Caramon se volvió hacia su mujer. Tika era sagaz juzgando a las personas, una habilidad sencilla de adquirir si a uno le gustaba la gente, cosa que le ocurría a ella. Hizo una inclinación de cabeza brusca y breve.
El hombretón se volvió y con un ademán indicó a la mujer que pasara. Ella echó una última ojeada por encima del hombro y luego entró rápidamente, evitando que le diese la luz directa. El propio Caramon echó un vistazo al exterior antes de cerrar.
El cielo estaba intensamente alumbrado, ya que la luna roja y la blanca se encontraban fuera y muy cerca la una de la otra, aunque no tanto como lo habían estado unos cuantos días antes. La luna negra también estaba allá arriba, en alguna parte, aunque sólo podían verla quienes servían a su Oscura Majestad.
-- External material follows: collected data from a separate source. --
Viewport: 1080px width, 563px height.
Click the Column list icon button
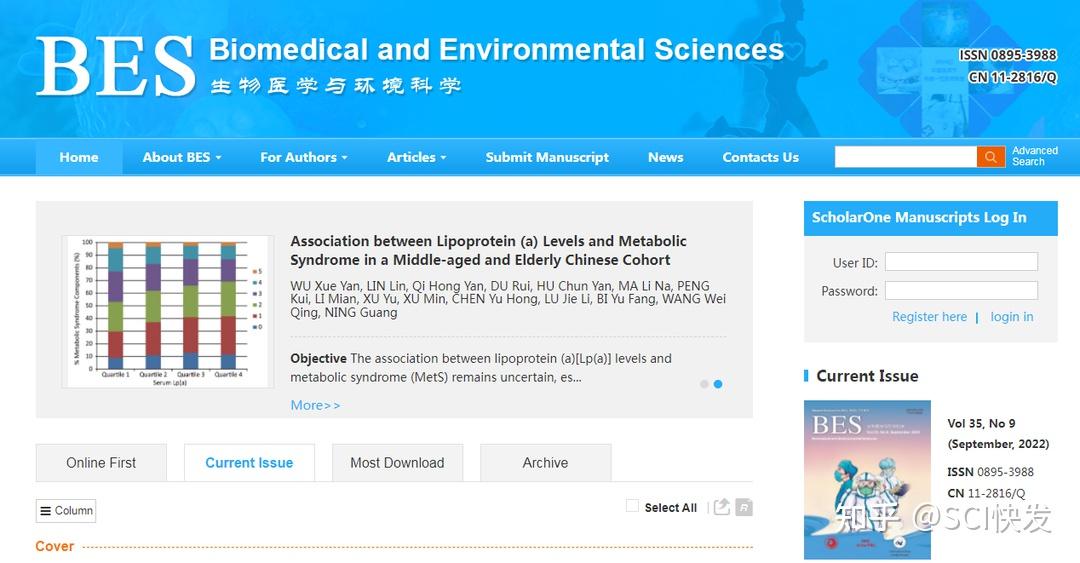click(66, 510)
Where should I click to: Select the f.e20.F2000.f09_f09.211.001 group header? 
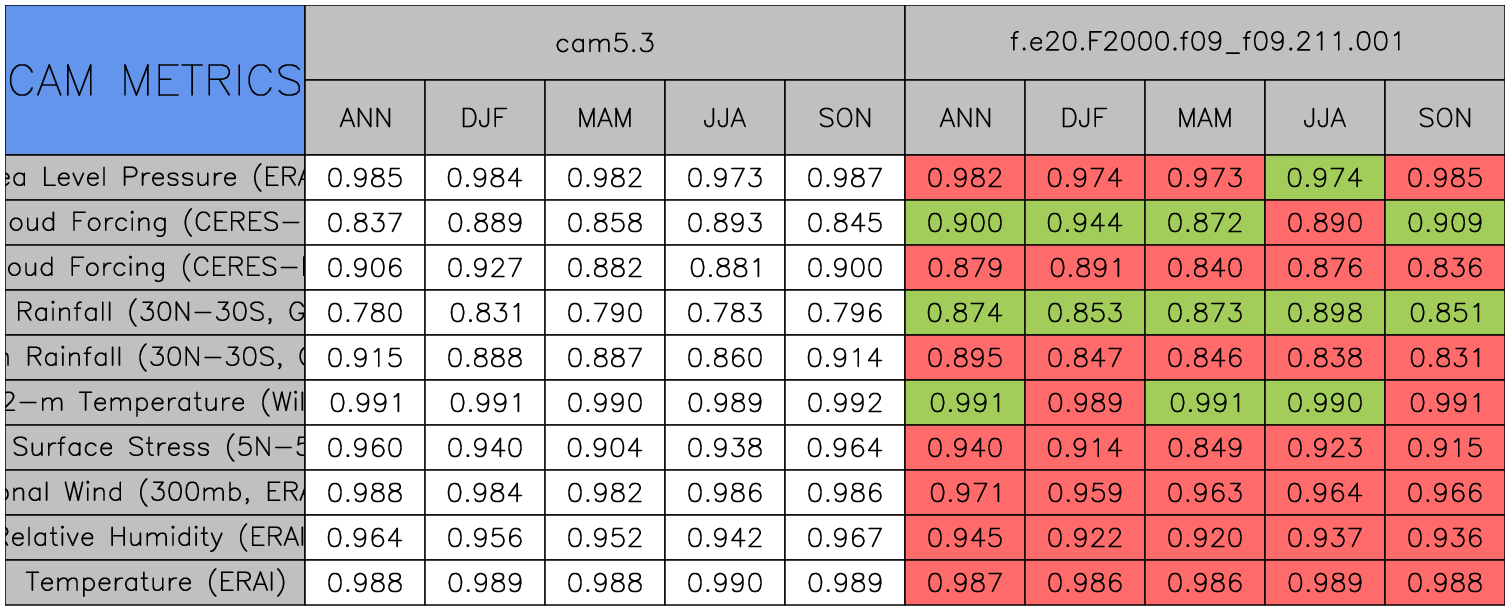pyautogui.click(x=1205, y=42)
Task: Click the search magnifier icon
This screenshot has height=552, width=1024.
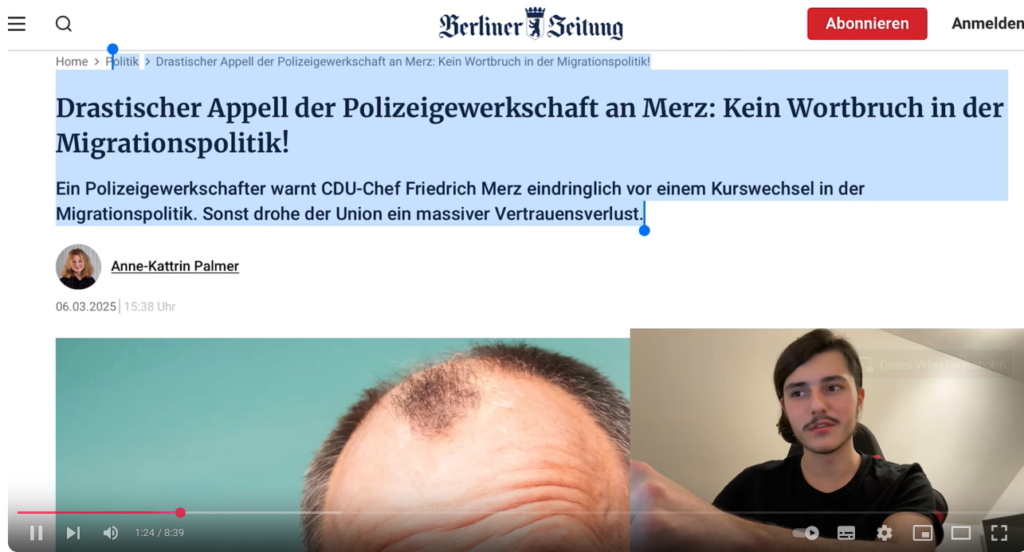Action: [63, 24]
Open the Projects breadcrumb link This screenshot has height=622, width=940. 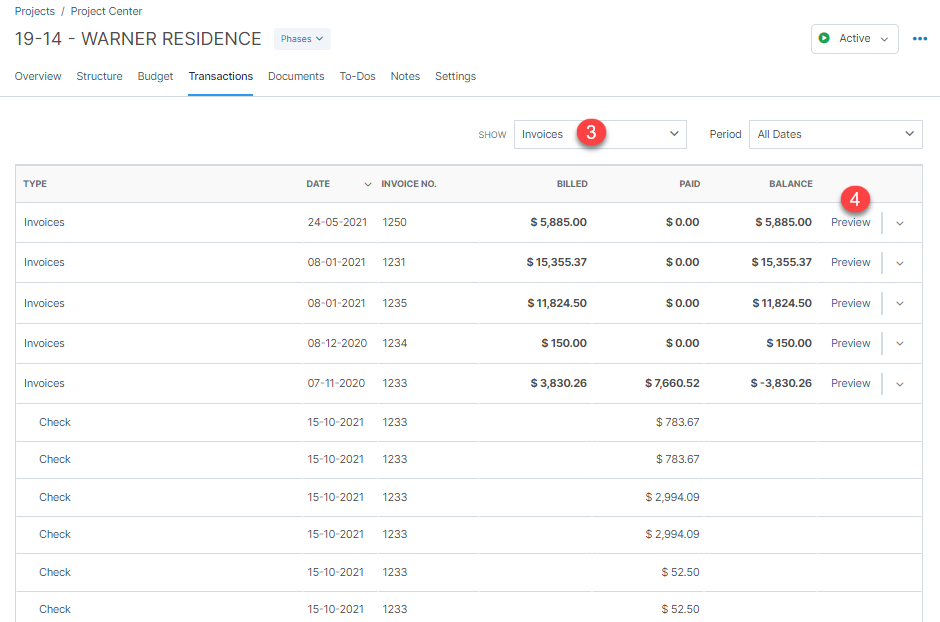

Aquellos cuerpos celestes ejercían dominio sobre tres fuerzas: el Bien, el Mal y el equilibrio entre ambos.
Caramon cerró de golpe y colocó la pesada tranca. La mujer dio un respingo cuando el grueso madero se asentó en su sitio con estruendo, ya que estaba embebida en la tarea de soltar el broche que sujetaba la capa; un broche hecho de madreperla que irradiaba un débil y fantasmagórico brillo en la penumbra de la posada apenas iluminada. Le tembló la mano, y el broche cayó al suelo. Caramon se agachó para recogerlo, pero la mujer se movió rápidamente para adelantarse e intentó ocultarlo.